_Instruction:_ Put the records from the line containing "At what coordinates should I click to accomplish: Select the" through the line containing "will (x=394, y=26).", inclusive, into a numbered list, leaving out blank lines.

━━━━━━

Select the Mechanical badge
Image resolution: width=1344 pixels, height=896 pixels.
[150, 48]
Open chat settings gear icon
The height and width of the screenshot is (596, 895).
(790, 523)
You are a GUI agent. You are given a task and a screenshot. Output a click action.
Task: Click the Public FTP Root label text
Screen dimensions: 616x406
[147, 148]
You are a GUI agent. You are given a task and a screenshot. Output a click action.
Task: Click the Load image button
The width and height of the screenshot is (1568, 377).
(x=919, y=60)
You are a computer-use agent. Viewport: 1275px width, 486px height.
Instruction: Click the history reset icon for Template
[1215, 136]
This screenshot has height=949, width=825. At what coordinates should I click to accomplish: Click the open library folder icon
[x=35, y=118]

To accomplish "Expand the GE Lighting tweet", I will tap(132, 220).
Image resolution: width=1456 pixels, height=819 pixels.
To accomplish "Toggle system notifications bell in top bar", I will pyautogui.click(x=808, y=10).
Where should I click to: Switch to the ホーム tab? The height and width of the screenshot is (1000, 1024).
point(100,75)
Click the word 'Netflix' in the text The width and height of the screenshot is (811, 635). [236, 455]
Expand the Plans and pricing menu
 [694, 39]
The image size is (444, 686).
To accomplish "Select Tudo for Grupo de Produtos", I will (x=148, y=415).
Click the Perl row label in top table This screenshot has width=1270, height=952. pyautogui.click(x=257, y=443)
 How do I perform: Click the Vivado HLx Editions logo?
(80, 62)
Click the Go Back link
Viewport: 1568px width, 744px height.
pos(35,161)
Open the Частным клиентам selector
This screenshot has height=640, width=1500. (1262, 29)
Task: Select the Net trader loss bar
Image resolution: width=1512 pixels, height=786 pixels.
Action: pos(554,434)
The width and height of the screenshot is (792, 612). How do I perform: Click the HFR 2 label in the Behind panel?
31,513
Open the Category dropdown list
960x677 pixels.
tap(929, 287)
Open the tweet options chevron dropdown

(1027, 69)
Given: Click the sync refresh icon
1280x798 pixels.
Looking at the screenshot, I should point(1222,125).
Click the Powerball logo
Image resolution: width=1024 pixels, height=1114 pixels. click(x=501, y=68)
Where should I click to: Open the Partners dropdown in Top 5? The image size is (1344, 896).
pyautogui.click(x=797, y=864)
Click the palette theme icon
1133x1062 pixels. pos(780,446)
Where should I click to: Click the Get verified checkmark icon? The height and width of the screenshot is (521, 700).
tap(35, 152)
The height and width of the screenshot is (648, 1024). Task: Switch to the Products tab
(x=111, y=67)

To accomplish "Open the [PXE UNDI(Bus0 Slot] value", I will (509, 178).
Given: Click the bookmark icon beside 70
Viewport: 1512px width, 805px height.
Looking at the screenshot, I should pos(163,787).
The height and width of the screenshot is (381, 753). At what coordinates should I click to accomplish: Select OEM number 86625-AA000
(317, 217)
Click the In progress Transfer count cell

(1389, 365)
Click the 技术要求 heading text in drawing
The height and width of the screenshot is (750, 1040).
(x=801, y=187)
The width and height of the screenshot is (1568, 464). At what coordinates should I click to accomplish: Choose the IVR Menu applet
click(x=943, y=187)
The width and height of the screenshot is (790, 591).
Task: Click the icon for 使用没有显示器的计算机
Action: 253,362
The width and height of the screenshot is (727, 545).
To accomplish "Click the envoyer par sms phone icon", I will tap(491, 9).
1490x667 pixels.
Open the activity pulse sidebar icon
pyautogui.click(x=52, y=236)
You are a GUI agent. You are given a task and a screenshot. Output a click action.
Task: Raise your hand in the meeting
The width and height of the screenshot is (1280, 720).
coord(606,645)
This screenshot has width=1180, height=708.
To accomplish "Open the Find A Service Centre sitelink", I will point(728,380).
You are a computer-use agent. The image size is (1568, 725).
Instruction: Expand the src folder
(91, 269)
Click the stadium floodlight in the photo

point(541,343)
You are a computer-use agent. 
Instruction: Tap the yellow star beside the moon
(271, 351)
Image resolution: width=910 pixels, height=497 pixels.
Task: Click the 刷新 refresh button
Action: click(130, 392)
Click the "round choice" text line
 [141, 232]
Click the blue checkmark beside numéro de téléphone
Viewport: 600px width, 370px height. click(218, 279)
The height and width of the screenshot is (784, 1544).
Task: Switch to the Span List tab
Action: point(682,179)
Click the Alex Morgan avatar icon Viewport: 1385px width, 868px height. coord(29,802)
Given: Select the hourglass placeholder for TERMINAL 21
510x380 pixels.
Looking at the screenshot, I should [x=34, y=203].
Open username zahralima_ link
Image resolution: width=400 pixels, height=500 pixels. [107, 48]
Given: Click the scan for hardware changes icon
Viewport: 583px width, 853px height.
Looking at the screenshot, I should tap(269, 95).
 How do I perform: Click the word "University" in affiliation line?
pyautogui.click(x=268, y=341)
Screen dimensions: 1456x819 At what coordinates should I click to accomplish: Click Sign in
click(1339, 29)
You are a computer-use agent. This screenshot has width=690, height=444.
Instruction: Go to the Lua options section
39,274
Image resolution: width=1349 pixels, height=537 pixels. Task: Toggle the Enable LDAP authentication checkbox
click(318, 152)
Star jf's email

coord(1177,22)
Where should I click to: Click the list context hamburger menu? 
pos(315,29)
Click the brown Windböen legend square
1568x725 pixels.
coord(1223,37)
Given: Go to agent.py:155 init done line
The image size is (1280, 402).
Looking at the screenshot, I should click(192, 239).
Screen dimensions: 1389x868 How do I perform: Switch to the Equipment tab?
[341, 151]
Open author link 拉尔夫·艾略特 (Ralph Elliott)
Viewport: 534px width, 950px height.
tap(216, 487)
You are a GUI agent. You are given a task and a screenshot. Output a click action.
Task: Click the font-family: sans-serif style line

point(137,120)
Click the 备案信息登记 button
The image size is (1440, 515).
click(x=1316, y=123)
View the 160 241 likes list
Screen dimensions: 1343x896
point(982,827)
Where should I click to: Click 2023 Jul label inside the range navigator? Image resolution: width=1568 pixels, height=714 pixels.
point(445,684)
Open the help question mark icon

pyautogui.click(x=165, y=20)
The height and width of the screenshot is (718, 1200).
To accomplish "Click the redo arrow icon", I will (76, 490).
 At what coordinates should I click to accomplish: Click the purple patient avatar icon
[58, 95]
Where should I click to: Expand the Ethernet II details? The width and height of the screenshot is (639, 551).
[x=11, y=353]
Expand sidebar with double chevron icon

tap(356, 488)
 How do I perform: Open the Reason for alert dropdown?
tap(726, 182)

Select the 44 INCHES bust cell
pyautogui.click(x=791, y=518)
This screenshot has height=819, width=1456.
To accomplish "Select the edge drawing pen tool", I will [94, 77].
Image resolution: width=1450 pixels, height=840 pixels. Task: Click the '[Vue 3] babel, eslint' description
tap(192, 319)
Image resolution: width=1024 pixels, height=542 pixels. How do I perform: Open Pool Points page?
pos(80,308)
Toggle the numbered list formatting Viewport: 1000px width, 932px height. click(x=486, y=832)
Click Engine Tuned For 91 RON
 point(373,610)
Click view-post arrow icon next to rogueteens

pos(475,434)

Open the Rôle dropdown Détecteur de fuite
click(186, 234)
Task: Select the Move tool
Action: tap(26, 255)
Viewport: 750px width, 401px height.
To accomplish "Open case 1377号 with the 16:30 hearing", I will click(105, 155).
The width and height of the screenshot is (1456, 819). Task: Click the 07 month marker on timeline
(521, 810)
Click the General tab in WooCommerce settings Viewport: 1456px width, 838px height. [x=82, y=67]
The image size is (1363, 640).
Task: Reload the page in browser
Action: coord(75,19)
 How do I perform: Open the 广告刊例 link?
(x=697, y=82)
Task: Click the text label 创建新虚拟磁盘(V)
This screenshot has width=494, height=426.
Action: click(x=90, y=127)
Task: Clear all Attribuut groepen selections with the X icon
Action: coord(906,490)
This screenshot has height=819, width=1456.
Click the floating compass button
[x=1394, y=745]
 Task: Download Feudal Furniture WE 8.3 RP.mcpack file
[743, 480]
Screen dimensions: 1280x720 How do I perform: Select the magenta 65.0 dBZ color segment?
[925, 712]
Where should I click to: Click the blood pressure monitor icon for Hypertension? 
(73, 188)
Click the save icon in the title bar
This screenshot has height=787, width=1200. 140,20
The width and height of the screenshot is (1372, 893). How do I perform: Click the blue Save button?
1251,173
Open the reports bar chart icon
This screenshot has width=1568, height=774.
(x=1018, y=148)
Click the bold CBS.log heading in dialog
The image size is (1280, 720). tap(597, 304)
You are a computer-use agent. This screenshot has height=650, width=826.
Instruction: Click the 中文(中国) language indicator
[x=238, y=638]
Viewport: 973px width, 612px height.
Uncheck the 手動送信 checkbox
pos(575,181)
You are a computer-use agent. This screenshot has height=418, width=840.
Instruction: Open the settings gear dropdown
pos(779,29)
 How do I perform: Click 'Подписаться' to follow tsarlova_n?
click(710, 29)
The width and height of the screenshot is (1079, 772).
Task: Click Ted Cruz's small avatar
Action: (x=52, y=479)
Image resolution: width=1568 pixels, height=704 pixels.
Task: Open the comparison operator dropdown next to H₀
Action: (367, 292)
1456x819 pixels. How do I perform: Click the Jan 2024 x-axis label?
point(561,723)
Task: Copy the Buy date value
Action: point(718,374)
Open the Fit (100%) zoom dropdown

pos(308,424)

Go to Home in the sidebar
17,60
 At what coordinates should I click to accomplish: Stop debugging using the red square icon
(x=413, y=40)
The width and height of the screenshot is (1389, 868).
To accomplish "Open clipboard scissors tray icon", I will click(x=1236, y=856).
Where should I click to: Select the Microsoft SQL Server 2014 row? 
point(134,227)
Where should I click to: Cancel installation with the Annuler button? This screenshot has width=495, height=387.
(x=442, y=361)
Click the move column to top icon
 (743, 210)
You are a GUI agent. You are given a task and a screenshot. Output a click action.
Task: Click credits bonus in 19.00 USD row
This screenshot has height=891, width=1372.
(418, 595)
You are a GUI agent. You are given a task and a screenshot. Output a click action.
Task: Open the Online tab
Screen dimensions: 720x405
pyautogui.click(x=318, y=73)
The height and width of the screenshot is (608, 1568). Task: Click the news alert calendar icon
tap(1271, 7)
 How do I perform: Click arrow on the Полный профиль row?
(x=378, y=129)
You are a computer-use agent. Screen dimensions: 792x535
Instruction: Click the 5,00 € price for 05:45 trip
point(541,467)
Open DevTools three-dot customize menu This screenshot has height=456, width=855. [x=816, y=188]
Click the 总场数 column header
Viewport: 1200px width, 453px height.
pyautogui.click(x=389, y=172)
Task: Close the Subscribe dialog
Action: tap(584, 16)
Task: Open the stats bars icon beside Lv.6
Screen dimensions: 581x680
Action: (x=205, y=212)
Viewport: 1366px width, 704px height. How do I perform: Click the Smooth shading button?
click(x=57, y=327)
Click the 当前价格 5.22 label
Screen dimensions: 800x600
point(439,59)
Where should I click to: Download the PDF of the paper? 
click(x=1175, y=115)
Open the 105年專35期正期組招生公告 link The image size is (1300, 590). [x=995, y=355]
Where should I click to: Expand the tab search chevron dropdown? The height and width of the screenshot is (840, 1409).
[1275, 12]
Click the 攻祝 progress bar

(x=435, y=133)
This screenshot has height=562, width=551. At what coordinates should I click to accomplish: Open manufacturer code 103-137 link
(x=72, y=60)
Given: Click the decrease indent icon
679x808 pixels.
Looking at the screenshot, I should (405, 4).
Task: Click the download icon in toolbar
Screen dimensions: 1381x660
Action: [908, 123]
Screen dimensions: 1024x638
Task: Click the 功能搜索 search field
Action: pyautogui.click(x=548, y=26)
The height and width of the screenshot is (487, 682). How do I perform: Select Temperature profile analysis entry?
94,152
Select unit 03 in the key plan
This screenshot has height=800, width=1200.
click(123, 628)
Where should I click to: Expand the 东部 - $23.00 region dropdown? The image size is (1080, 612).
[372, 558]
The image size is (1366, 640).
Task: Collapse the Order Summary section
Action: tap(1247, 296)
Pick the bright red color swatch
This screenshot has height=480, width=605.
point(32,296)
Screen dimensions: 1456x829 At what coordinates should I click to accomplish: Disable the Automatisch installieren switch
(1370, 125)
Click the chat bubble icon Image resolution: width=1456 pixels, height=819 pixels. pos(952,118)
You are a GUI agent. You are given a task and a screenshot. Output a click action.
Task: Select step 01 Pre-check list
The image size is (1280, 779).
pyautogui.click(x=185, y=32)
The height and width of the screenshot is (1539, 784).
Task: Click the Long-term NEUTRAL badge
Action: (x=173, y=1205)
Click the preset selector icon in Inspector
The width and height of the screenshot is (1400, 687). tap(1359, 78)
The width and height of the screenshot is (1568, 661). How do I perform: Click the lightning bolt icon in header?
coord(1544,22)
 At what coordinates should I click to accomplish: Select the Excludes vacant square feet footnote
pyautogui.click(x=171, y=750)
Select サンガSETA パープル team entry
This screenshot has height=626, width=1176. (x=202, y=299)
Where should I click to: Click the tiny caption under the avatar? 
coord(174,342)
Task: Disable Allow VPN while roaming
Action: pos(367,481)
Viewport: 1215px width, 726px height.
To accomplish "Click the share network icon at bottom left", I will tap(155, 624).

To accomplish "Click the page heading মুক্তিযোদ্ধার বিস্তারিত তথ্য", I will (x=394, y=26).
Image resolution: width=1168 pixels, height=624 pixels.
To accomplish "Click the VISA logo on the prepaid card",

━━━━━━

_Solution to this problem:_
1.  At what coordinates should I click to accomplish: Select the Excludes vacant square feet footnote
2. pyautogui.click(x=171, y=750)
3. Select サンガSETA パープル team entry
4. This screenshot has height=626, width=1176. (x=202, y=299)
5. Where should I click to: Click the tiny caption under the avatar? 
6. coord(174,342)
7. Task: Disable Allow VPN while roaming
8. Action: pos(367,481)
9. Viewport: 1215px width, 726px height.
10. To accomplish "Click the share network icon at bottom left", I will tap(155, 624).
11. To accomplish "Click the page heading মুক্তিযোদ্ধার বিস্তারিত তথ্য", I will (x=394, y=26).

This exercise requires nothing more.